Their goal, other than to stay relevant is self-aggrandizement.

For them the political ledger side is nothing if not control-oriented.

The court jesters’ subtle intention is to manipulate their hostage.

These groups have developed into a warped special interest group, with some of the most devilish objectives around.

It does not matter to them that in the process they are inflicting insurmountable harm to the country or injecting irreparable reputational damage to both Masisi and Khama.

There is now irrefutable body of evidence pointing to the fact that these groups do not regard society’s problems as theirs too.

For them the longer the dispute runs, the merrier.

This madness should now come to an end any time soon.

What should we do next?

The first thing to happen has to be both Masisi and Khama looking beyond their personal short-term interests.

Whoever does not would be rendering themselves expendable.

The country is faced with too many issues that need our full and undivided attention as a nation, to be participating in a circus.
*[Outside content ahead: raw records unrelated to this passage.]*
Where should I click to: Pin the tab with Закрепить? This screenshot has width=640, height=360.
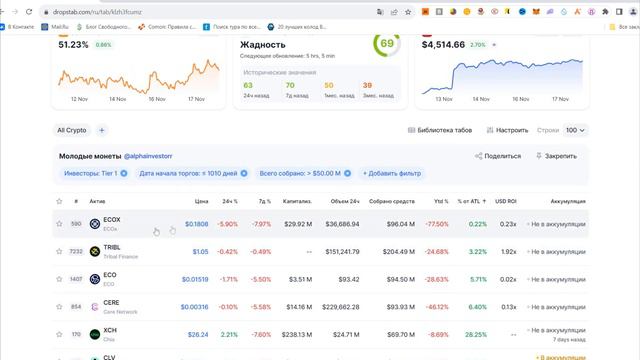click(x=556, y=156)

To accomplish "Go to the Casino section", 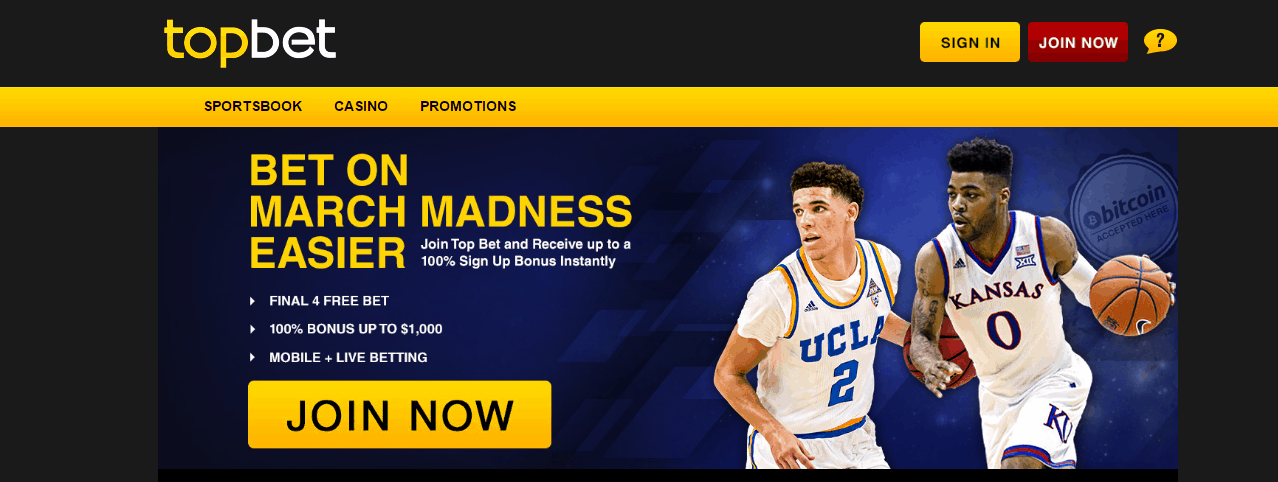I will (x=361, y=106).
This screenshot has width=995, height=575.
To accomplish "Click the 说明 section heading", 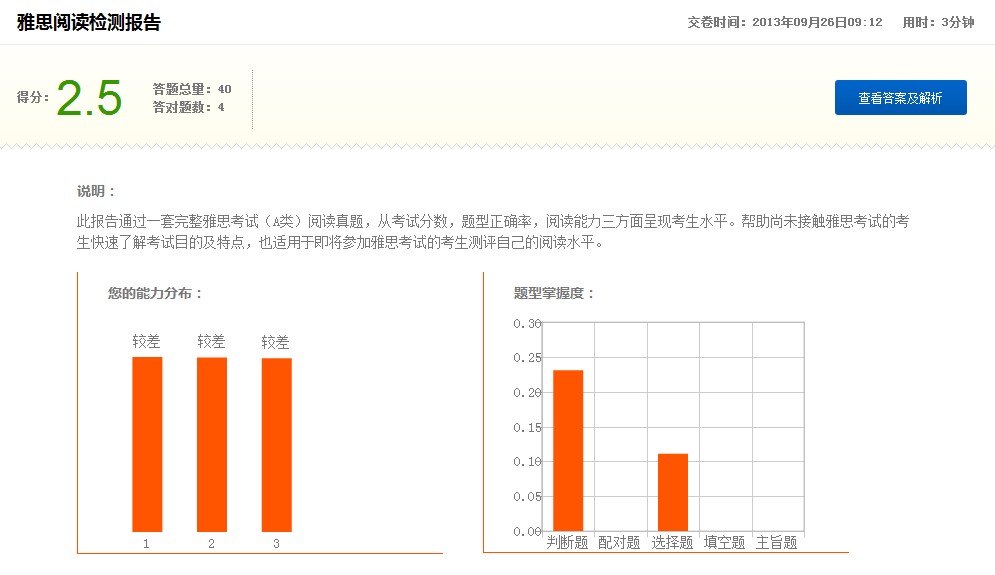I will 97,191.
The dispute has moved from eliciting excitement to creating nation-wide anxiety. Now it invokes both anger and resentment.

The two men have to accept that their current strategies against each other are not working, are causing untold harm to the country and causing hurt to both their reputations.
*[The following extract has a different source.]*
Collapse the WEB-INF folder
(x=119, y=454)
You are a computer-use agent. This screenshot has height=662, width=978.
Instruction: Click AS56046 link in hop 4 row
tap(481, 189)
Put bluntly, the dispute no longer has anything to do with the people – if it ever did.

It is a class warfare, based entirely on who controls the levers of power. It is about greed, not governance.

Those behind Masisi want him to do their bidding and their urging.

Those behind Khama remember his days in power with nostalgia when they were chief beneficiaries of his apparatus and want those days back, even if their saint patron would not be the man at the front.

An upshot of it is that too many of our people have definitely had enough with the theatrics.

They are pissed off.

They look around and they see a whole industry being created around this dispute. The dispute provides jobs, careers and all kinds of largesse – to its key players, but also to acolytes, their lackeys and hangers-on.

We now have a whole class of people on either side who wake up every morning trying to find new ways to further stoke the dispute.

They do not want the dispute resolved. They worry non-stop of what will become of them were the dispute to come to an end.

They are like arms-dealers. They finance the war so that belligerents could continue buying their products.

Botswana is now at a critical juncture. 

Batswana have had their faith stretch-tested to the limit. There are serious existential issues our country is facing. We cannot be seen to be abetting or playing jokes.

Any wise member of the elite should today be fearful of the backlash that would be brought by the revolution coming our way.

For now the outcomes of such a revolution – if it happens – are immensely unknown – but they could prove terribly damaging.

If the elite is going to survive as a unit, however divergent their interests, there are issues they will have to agree to resolve.

There is no doubt that the youth have lost faith in the system.

They laugh off the long playing Masisi/Khama soap opera as childish, petty and self-serving. For them there is an easily discernible measure of hubris on either side.

The longer the dispute plays on, the further it excludes and leaves people behind.